[Start Dataset rows]
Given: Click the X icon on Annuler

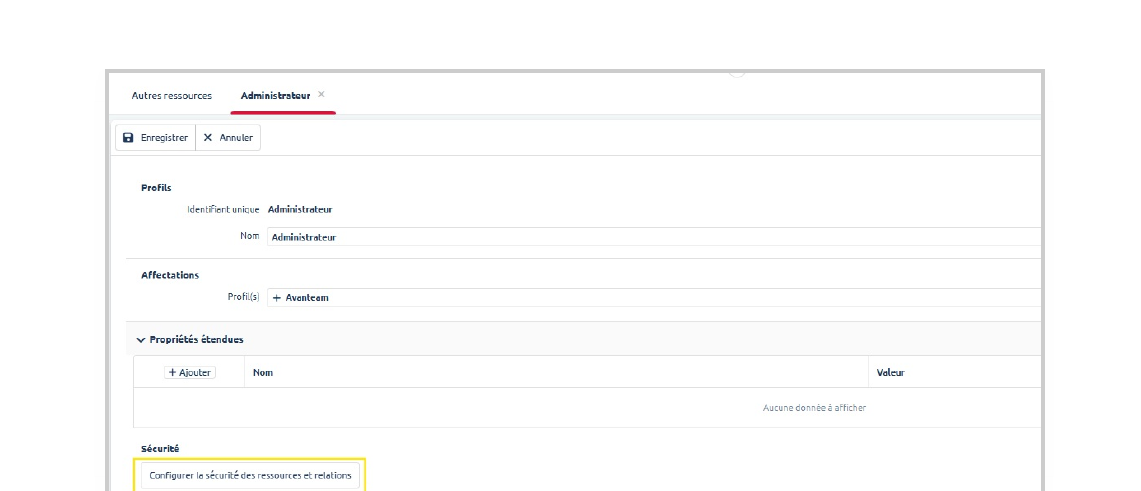Looking at the screenshot, I should (x=208, y=138).
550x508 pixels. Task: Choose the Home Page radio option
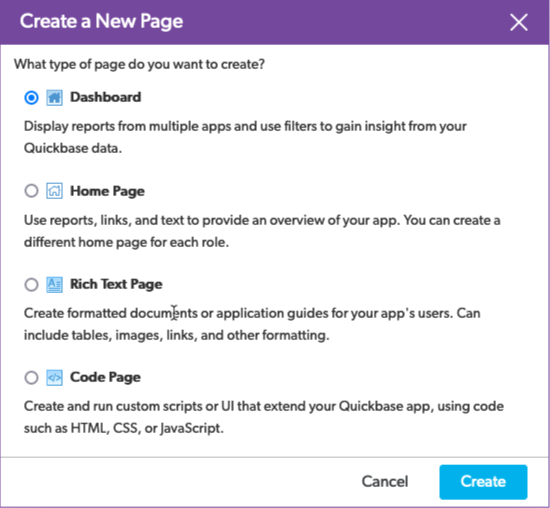pyautogui.click(x=31, y=191)
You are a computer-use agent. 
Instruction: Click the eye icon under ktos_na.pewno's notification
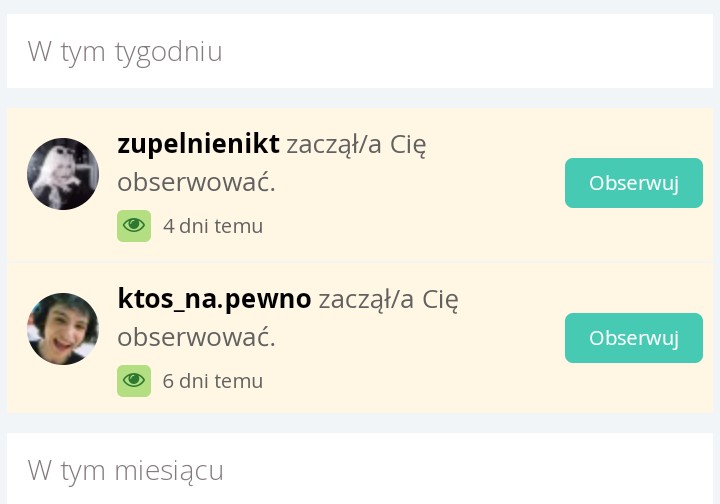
[End Dataset rows]
Rescale the stretch from the line containing "550x508 pixels. Task: Choose" through the end of the records, both ends included, by writing those lines out again with their requests and with every coordinate in the answers (and no other number) multiplied by 0.95 and rounded to a whole number, halves up. Leave the pictures out of your answer.

550x508 pixels. Task: Choose the Home Page radio option
pyautogui.click(x=29, y=181)
You are a computer-use agent. 
Instruction: Click the eye icon under ktos_na.pewno's notification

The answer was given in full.